Our speed from Vancouver to the ‘Great Land’ and our first port, Juneau, is governed by the time of slack water at Seymour Narrows. The parameter for the transit of this narrow passage is dependent on the speed of the current. We have compulsory pilots with us, from the Pacific Pilotage Authority, and they have more or less set these parameters after years of experience. Most will go through with a current of 4 knots or less, on the ebb or flood, ideally around ‘slack’, when the tide is about to turn. The challenge with this is that any vessel, be it cruise, fishing boat or tug and tow, are also trying for the same ‘window’ of opportunity, some going north and others going south; so as one can imagine, it can be hectic at times.
After leaving Vancouver, the ideal time for a ‘slack’ tide is around 11 p.m. that evening, this results in a manageable speed to Juneau. This week, unfortunately, the tide was earlier and even had we left Vancouver 1-hour early, we would not have been able to make it and so I, reluctantly had to ‘bite the bullet’ and go for the next opportunity, this was at 0240 on the Saturday morning, (having departed Vancouver on Friday afternoon). We slow steamed towards Seymour, biding our time until the early morning tide and once through had to put the ‘pedal to the metal’ to achieve a speed of over 20 knots in order to arrive in Juneau on time. This was achieved, however looking at the fuel consumption on my Bridge instruments, on our way north, it brought tears to my eyes, (metaphorically speaking).

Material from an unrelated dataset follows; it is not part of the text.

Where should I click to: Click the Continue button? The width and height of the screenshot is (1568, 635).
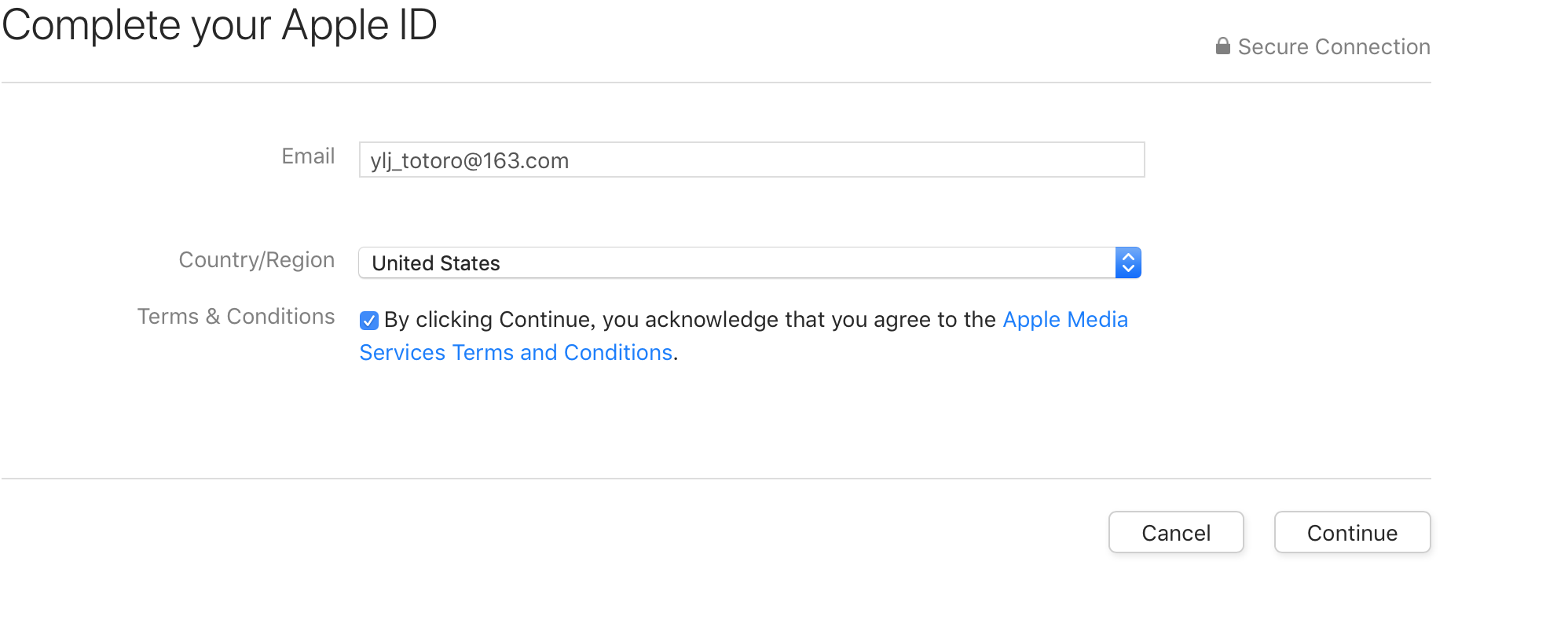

Beautiful weather for our guests this week, glorious sunshine and calm water, we were once again treated to pods of humpback whales in Chatham Strait and Steven’s passage; they all seemed to have stayed further south this year, as the regular ‘whale sighting’ reports indicate few to the north. The fishing boats are out in force during ‘openings’; allotted times in varying areas when salmon may be caught, apparently it’s a good year for the salmon run.
I have first-hand knowledge of it, for in Skagway, just by the bow of the Amsterdam is a ‘salmon ladder’, a contraption which assists the salmon (coming in to spawn), through the dock ‘wall’ by way of a pipe, which leads to Pullen Creek a few yards away. A short stroll along a footpath which meanders alongside the creek, (it’s about 20 feet wide) and lo, one could walk on water, or on the backs of hundreds of salmon, battling their way upstream, one could almost reach out and touch them.